_Directions for this task:_ From the value investing text, reproduce word for word the stretch from "What this means" through "the long run.".
[Start Excerpt to read]
A fundamental part of value investing is to ensure that there is a margin of safety with your investments.
What this means is that you buy a stock when its price is not only lower than or equal to your calculated fair price, but that it’s significantly lower. This provides you with some gray area where your assumptions about the company can be a little bit off, and yet the investment will still turn out okay over the long run.
The margin of safety means that your assumptions would have to be significantly off course for that investment not to work out. But even then, by diversifying across 20+ companies and into other asset classes, the scenario becomes statistical in nature. For example, if you invest in 20 companies, and you only invest when a stock is trading at least 15% below your calculated fair price, then one or two of them can go bad while your overall portfolio will still perform admirably.
In the example of this chart, the time to buy would be when the stock price (red line) falls below the intrinsic fair value (blue line). It’s easier said than done, because you won’t have the benefit of seeing the rest of the chart in front of you, and the intrinsic fair value (blue line) is your calculated estimate of what the stock is worth rather than an absolute truth.
By sticking to sound value investing principles, however, you can do well. As can be seen in the chart, the fair value of a healthy company will be far less volatile than the stock price can potentially be, with only minor adjustments occurring each year based on new information.
How to Calculate Intrinsic Value
In order to buy at an undervalued price, you’d first have to know what the fair price is. This combines art and science. The science is that given perfect company estimates and your target rate of return, you can easily calculate the objective fair value of any business or asset that produces cash flow. The art is that of course you don’t have the perfect estimates, you only have your imperfect approximations. You can make estimates based on historical growth rates, or based on future trends that could shape those growth rates, based on analysis of how the company is spending its cash, or based on realistic management projections and a pattern of meeting those projections.
[End Excerpt to read]
[Start Given data]
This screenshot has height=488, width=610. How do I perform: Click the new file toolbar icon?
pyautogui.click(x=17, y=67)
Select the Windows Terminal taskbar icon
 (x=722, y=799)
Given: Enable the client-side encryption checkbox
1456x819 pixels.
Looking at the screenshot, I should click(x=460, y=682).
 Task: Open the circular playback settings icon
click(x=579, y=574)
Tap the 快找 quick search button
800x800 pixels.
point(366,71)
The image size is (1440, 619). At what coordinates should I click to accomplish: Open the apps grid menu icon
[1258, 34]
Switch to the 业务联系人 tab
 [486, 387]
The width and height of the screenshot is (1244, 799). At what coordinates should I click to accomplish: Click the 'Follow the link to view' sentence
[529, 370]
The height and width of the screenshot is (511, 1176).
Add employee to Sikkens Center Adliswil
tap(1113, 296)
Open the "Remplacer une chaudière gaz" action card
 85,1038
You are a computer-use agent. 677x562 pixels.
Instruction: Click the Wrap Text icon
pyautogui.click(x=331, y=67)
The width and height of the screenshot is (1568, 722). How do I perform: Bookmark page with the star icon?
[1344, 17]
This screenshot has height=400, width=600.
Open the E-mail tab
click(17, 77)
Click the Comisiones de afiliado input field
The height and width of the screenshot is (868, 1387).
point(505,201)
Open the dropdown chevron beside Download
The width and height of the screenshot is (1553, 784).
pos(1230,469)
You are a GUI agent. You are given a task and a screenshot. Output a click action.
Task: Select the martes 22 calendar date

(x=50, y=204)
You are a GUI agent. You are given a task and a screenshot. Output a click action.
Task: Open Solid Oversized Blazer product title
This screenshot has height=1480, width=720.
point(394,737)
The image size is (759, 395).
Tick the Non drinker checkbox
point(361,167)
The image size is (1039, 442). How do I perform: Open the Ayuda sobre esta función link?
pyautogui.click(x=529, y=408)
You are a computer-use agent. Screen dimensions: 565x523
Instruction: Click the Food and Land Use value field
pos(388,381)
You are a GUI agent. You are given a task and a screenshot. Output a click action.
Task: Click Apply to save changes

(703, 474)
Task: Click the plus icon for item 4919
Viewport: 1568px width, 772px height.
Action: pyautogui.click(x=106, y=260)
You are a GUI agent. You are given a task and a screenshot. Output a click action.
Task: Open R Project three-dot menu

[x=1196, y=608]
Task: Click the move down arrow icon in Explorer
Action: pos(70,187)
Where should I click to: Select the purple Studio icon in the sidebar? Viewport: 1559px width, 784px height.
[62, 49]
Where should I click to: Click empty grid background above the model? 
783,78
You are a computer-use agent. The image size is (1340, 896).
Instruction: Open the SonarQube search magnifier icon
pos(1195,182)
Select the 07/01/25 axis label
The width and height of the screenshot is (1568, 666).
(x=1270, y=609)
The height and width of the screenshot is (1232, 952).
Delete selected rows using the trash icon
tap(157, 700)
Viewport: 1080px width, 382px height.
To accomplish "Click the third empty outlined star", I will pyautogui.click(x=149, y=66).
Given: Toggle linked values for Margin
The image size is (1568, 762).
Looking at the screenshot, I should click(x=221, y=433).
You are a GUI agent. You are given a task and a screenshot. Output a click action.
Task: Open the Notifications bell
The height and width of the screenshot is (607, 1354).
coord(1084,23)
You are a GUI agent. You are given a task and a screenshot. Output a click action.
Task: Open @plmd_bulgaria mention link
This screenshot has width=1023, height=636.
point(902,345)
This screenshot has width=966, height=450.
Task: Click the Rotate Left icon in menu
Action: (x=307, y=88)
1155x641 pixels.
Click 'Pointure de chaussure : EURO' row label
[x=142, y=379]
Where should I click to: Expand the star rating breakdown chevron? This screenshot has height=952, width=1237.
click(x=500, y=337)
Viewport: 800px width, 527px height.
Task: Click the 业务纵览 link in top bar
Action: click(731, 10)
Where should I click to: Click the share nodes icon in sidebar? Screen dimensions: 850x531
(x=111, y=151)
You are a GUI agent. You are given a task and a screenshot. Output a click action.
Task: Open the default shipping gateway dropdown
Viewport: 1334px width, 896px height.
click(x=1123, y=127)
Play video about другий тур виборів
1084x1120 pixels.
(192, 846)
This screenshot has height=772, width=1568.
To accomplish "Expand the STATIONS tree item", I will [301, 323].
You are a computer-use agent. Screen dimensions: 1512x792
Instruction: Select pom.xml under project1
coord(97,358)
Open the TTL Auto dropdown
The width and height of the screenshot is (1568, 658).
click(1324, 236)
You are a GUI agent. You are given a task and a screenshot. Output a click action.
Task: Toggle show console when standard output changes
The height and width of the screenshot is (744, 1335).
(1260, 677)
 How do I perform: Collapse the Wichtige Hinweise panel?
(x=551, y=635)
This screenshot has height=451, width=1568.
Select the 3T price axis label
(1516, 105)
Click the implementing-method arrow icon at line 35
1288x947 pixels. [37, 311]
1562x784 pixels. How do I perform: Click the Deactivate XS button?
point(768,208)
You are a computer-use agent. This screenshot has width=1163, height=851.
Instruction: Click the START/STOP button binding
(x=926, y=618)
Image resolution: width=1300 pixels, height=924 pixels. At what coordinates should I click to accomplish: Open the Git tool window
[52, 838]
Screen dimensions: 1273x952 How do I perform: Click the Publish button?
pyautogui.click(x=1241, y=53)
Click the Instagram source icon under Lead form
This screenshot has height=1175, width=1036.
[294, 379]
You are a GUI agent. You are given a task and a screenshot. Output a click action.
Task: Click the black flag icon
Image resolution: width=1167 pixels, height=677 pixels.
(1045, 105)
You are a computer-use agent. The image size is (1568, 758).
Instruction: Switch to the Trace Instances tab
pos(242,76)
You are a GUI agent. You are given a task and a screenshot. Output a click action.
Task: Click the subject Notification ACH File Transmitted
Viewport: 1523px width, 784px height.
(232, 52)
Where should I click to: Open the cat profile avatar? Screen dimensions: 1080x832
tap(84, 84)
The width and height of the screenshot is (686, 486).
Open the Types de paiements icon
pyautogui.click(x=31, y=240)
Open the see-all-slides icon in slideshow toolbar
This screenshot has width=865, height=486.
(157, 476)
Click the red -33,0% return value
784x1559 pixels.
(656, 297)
[End Given data]
_Answer to this task:_
What this means is that you buy a stock when its price is not only lower than or equal to your calculated fair price, but that it’s significantly lower. This provides you with some gray area where your assumptions about the company can be a little bit off, and yet the investment will still turn out okay over the long run.